■ **Records supplied**:
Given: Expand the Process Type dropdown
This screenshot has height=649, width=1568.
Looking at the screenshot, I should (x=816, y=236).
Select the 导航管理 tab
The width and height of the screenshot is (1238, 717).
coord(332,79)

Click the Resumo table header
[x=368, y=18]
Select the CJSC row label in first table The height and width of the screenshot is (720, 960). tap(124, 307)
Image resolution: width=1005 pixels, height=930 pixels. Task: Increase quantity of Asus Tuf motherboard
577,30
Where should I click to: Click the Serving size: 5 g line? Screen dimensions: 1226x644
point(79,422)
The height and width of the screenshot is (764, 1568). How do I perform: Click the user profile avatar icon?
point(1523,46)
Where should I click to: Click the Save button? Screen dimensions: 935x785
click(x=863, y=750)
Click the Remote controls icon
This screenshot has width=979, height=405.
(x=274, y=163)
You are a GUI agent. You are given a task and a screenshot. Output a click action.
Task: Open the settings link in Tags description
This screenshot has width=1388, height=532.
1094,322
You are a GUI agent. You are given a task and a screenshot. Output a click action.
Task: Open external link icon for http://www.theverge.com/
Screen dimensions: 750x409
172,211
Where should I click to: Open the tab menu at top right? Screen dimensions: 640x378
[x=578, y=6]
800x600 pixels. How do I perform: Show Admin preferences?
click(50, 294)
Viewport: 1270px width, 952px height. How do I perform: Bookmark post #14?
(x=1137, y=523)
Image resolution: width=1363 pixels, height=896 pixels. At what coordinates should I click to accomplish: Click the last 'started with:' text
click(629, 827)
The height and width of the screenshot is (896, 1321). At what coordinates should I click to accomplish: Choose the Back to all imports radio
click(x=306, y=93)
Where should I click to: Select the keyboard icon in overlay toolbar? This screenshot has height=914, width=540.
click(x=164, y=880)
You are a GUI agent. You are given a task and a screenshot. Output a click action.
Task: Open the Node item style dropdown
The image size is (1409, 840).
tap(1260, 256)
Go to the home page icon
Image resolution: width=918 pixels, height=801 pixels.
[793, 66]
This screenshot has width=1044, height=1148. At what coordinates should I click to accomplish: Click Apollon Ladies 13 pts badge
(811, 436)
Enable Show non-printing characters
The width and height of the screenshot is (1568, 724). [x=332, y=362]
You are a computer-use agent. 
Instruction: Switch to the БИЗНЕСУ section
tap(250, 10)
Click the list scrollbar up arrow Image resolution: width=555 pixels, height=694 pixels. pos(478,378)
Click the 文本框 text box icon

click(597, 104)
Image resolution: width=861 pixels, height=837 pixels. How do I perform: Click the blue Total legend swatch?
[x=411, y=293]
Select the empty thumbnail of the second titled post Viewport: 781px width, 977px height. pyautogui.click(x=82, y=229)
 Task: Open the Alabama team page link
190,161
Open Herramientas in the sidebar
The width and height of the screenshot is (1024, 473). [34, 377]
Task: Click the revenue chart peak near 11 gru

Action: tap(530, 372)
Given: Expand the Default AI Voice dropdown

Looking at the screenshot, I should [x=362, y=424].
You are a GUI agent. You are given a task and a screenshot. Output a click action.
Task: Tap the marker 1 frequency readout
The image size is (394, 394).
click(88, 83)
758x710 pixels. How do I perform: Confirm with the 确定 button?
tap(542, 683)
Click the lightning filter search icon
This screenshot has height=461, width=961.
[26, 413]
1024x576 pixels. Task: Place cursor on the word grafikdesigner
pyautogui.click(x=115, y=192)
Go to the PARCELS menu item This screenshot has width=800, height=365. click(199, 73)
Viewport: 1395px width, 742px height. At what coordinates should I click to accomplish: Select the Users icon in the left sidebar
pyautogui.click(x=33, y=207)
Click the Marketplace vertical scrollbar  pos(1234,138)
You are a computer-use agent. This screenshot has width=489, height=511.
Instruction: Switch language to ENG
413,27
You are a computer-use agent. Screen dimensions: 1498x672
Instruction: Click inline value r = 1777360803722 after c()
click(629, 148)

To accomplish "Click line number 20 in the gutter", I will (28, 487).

■ **What needs to be done**: Gather, from the listing above, every line carrying the word "computer".

■ **Solution to this problem**:
You are a computer-use agent. 
You are a computer-use agent. This screenshot has width=489, height=511.
You are a computer-use agent. Screen dimensions: 1498x672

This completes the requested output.